Sonia le miró con inquietud. Aquellas palabras, pronunciadas en un tono vacilante, parecían ocultar una segunda intención.
‑Ya sabía yo que iba a hacerme una pregunta extraña ‑dijo la joven dirigiéndole una mirada penetrante.
‑Eso poco importa. Diga: ¿qué decisión tomaría usted?
‑¿A qué viene hacer esas preguntas absurdas? ‑repuso Sonia con un gesto de desagrado.
‑Dígame: ¿dejaría usted que Lujine viviera y pudiese cometer sus desafueros? ¿Es que ni siquiera tiene valor para tomar una decisión en teoría?
‑Yo no conozco las intenciones de la Divina Providencia. ¿Por qué me interroga sobre hechos que no existen? ¿A qué vienen esas preguntas inútiles? ¿Acaso es posible que la existencia de un hombre dependa de mi voluntad? ¿Cómo puedo erigirme en árbitro de los destinos humanos, de la vida y de la muerte?
‑Si hace usted intervenir a la Providencia divina, no hablemos más ‑dijo Raskolnikof en tono sombrío.
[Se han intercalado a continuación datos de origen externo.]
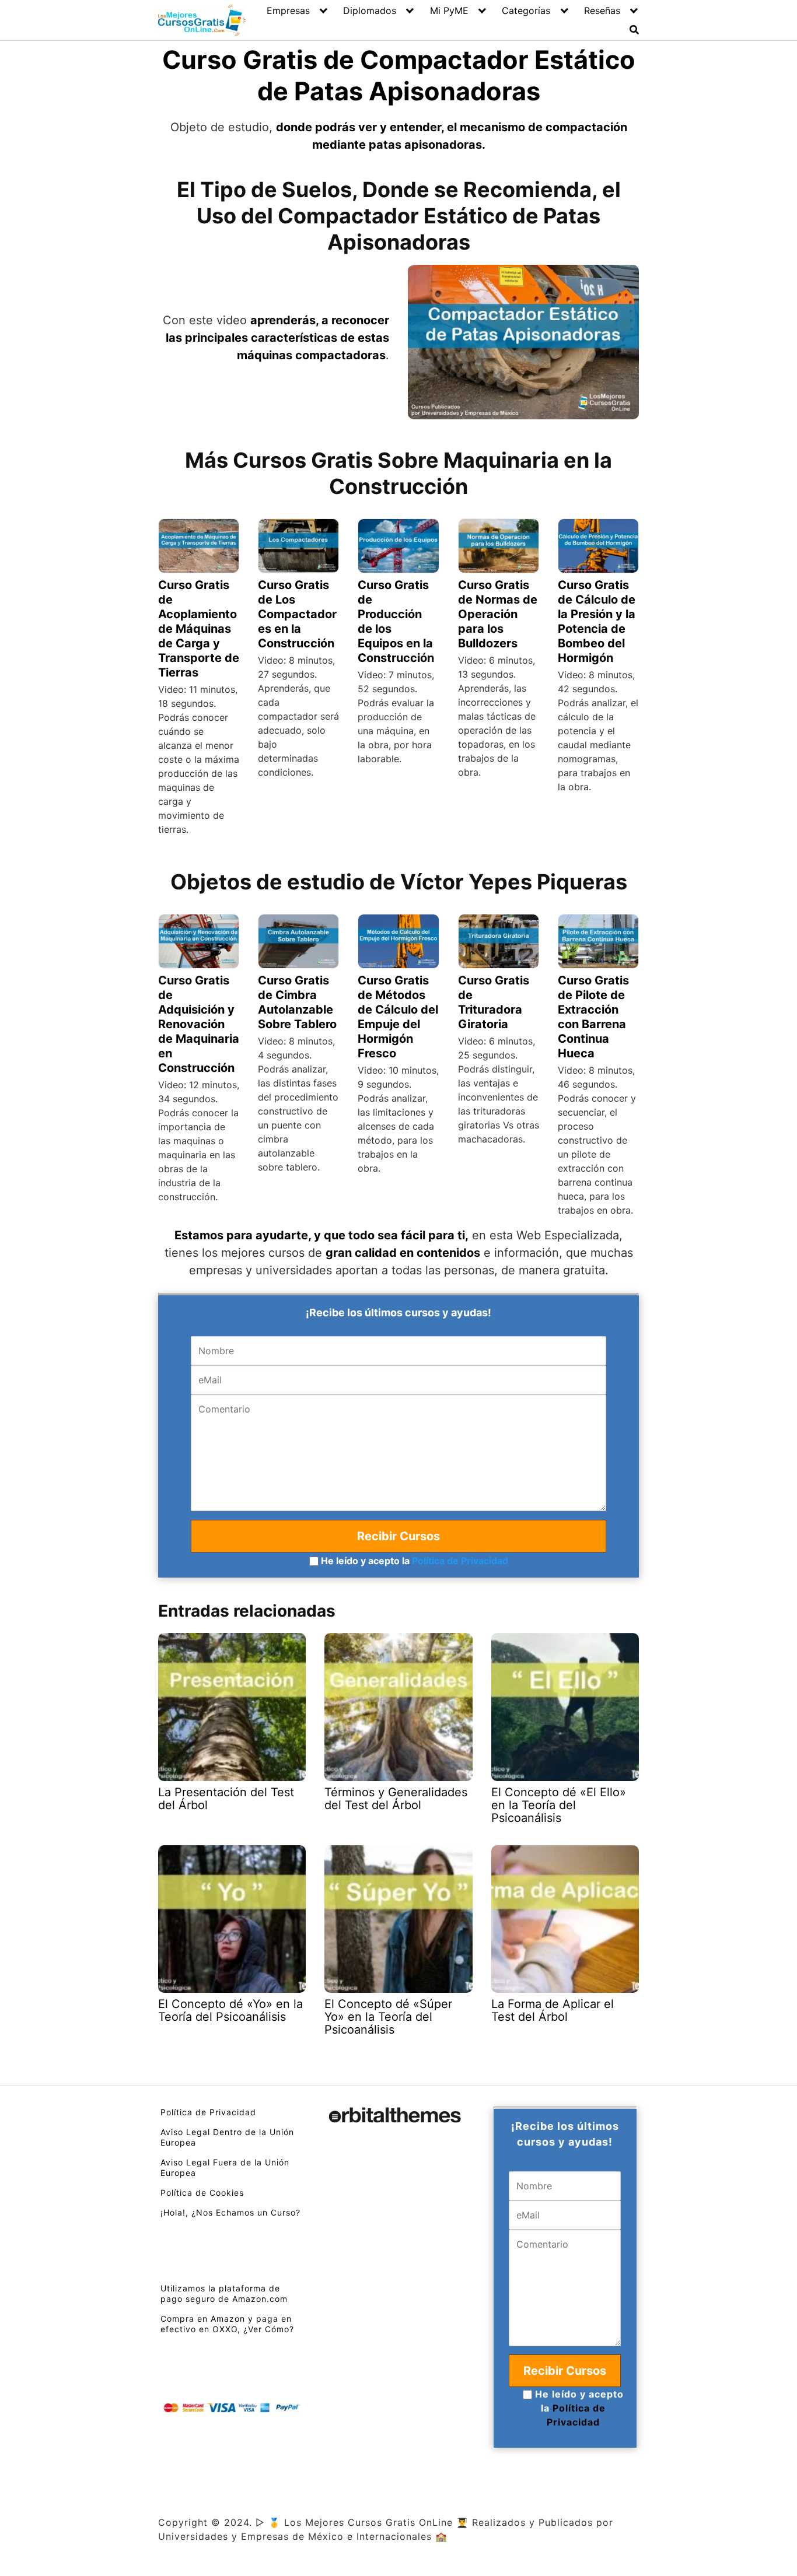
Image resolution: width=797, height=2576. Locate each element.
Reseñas (602, 10)
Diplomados (369, 10)
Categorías (526, 10)
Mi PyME (449, 10)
Sonia respondió con acento angustiado:
‑Dígame francamente qué es lo que desea de mí... Sólo oigo de usted alusiones. ¿Es que ha venido usted con el propósito de torturarme?
Sin poder contenerse, se echó a llorar. Él la miró tristemente, con una expresión de angustia. Hubo un largo silencio.
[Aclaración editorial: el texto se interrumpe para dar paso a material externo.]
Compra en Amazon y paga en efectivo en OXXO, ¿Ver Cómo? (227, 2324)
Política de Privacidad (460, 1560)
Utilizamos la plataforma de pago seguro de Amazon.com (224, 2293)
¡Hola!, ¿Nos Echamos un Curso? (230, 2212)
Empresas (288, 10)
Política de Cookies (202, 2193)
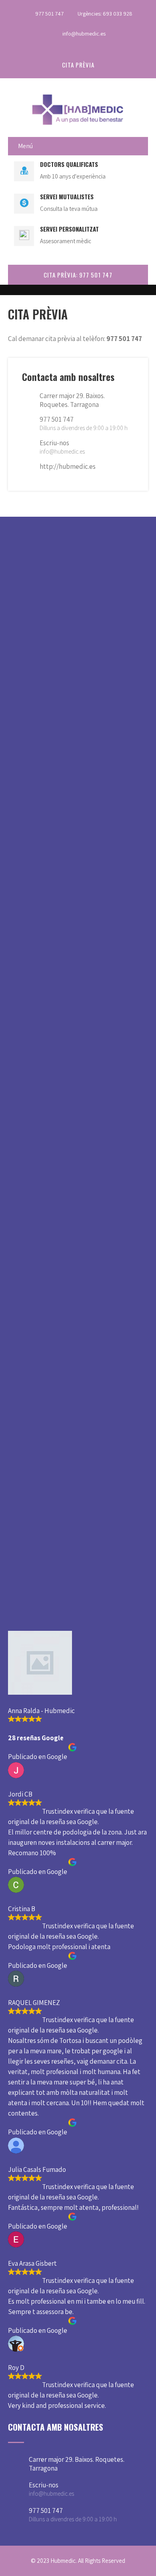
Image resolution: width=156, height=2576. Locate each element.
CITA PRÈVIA (78, 64)
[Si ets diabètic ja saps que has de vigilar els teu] (78, 1341)
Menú (25, 146)
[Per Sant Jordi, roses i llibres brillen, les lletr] (78, 686)
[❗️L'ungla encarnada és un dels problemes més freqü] (78, 1501)
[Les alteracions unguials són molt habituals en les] (78, 1233)
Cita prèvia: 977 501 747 (78, 274)
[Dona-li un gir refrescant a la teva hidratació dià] (78, 919)
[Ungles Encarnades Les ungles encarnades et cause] (78, 1089)
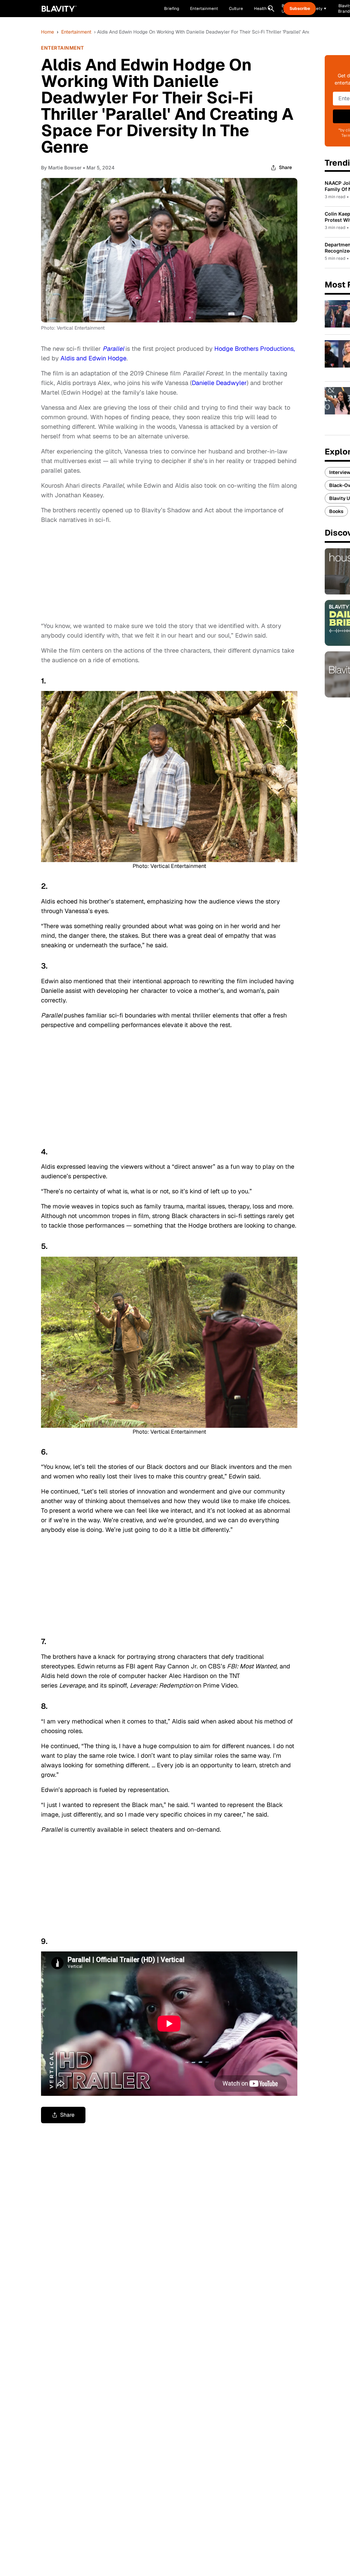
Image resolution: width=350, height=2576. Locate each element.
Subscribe (300, 8)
Al fin, Raskolnikof dijo en voz baja:
‑Tienes razón, Sonia.
Se había producido en él un cambio repentino. Su ficticio aplomo y el tono insolente que afectaba momentos antes habían desaparecido. Hasta su voz parecía haberse debilitado.
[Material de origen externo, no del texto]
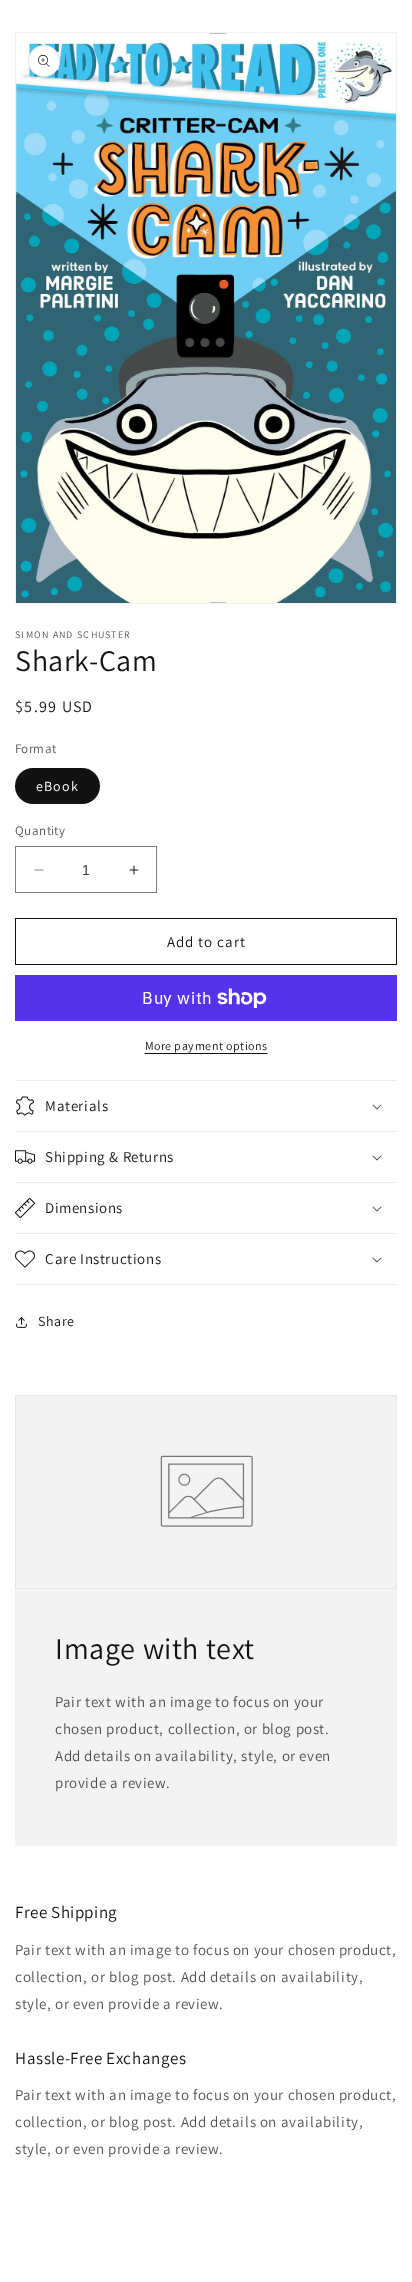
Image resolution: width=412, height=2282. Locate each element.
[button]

‑Te dije ayer que no vendría hoy a pedirte perdón, y he aquí que he comenzado esta conversación poco menos que excusándome. Al hablarte de Lujine y de la Providencia pensaba en mí mismo, Sonia, y me excusaba.
Trató de sonreír, pero sólo pudo esbozar una mueca de impotencia. Luego bajó la cabeza y ocultó el rostro entre las manos.
De súbito, una extraña y sorprendente sensación de odio hacia Sonia le traspasó el corazón. Asombrado, incluso aterrado de este descubrimiento inaudito, levantó la cabeza y observó atentamente a la joven. Vio que fijaba en él una mirada inquieta y llena de una solicitud dolorosa, y al advertir que aquellos ojos expresaban amor, su odio se desvaneció como un fantasma. Se había equivocado acerca de la naturaleza del sentimiento que experimentaba: lo que sentía era, simplemente, que el momento fatal había llegado.
Bajó de nuevo la cabeza y otra vez ocultó el rostro entre las manos. De pronto palideció, se levantó, miró a Sonia y sin pronunciar palabra, fue maquinalmente a sentarse en el lecho. Su impresión en aquel momento era exactamente la misma que había experimentado el día en que, de pie a espaldas de la vieja, había sacado el hacha del nudo corredizo, mientras se decía que no había que perder ni un segundo.
‑¿Qué le ocurre? ‑preguntó Sonia, llena de turbación.
Raskolnikof no pudo pronunciar ni una palabra. Había pensado dar «la explicación» en circunstancias completamente distintas y no comprendía lo que estaba ocurriendo en su interior.
Sonia se acercó paso a paso, se sentó a su lado, en el lecho, y, sin apartar de él los ojos, esperó. Su corazón latía con violencia. La situación se hacía insoportable. Él volvió hacia la joven su rostro, cubierto de una palidez mortal. Sus contraídos labios eran incapaces de pronunciar una sola palabra. Entonces el pánico se apoderó de Sonia.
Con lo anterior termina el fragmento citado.